I reported earlier that Franzen’s Purity was headed to TV with Daniel Craig front and center. Now, Showtime has officially sealed the deal. Production is expected to begin in 2017. Revisit our editor Lydia Kiesling’s review of the book to prepare for the series.
“Since the middle of the 20th century, the academy has conditioned us to stay grounded within texts and steer clear of writers’ biographies for insights while biographers are often timid about the kind of playful speculation that we can undertake here in Slate. Readers, myself included, tend to wonder about the sources for characters the likes of Kurtz, Sherlock Holmes, and Jay Gatsby—larger-than-life, mysterious, existing on a kind of separate plane—and in doing so we are continuing the quests of the narrators who tried first (Marlow, Watson, and Carraway).” Matthew Pearl asks: was Robert Louis Stevenson the blueprint for Conrad‘s Kurtz?
This Thursday, at Housing Works Bookstore in New York, Garth will represent The Millions in a live quiz show called (accurately) Don’t Know Much About Literature. Kenneth C. and Jenny Davis, authors of DKMAL, the book, will host. Co-contestants include Jason Boog of Galleycat, Ed Champion of Reluctant Habits, Jason Toal of HTML GIANT, Catherine Lacey, and Buzz Poole of Mark Batty Publisher. We’re told buzzers and beer are in the offing, and that second round contestants “include you!” We’d love to see you there.
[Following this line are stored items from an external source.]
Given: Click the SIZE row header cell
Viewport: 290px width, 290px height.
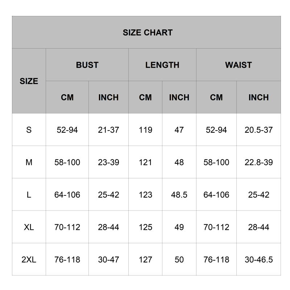Looking at the screenshot, I should coord(29,81).
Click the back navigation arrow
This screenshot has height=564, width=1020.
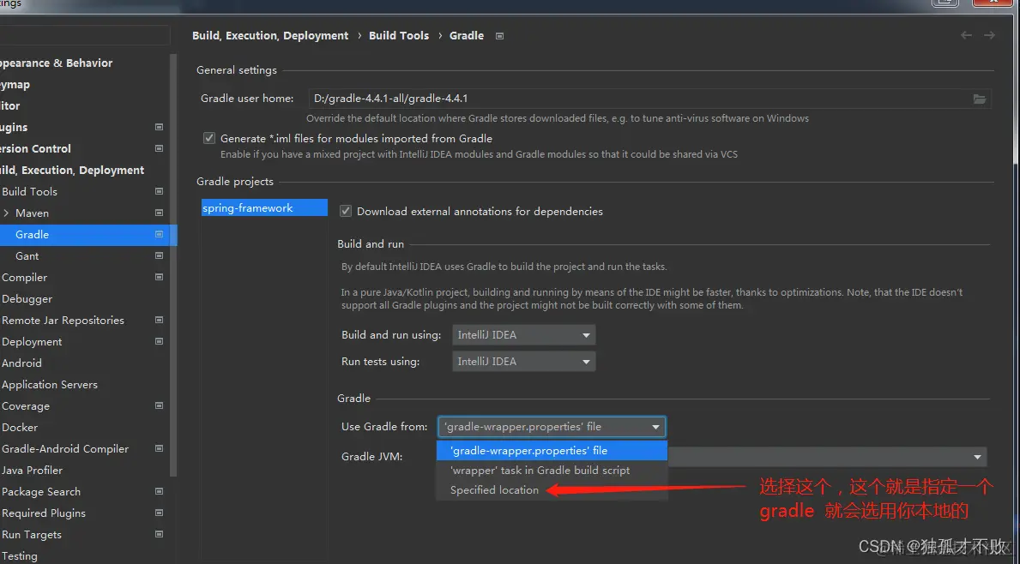tap(967, 35)
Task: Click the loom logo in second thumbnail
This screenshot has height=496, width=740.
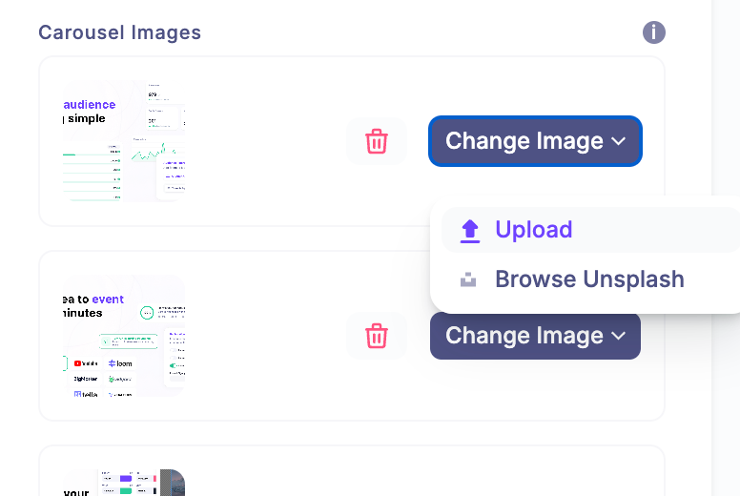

Among the many quotable and occasionally perplexing lines in this interview with V. S. Naipual is this one, which the Bend In The River author drops upon hearing that his interviewer, Isaac Chotiner, is a fan of P. G. Wodehouse: “I can’t read Wodehouse. The thought of, shall we say, facing three or four months of nothing but Wodehouse novels fills me with horror.”
From the Paris Review: Daniel Torday on lost family stories, Pliny the Elder, and the origins of glass.
“I started zoning out a little. My eyes drifted over toward my cat. Mr. Patterson pulled me right back in by saying, ‘Once you have the outline, start writing dude, you’re ready.’ It was that dude that woke me.” At The Awl, Patrick Hoffman reviews James Patterson’s MasterClass on writing. Pair with Bill Morris‘s account of losing his Pattersonian virginity at 32,000 feet.
“I’ve been writing about ‘real’ characters and placing them in a shaped, or fictional, world. Writing TransAtlantic, there was never really a plan, at the early stages, to question the line between fiction and nonfiction. I just went on instinct, and then these worlds started to braid.” The Rumpus interviews Colum McCann.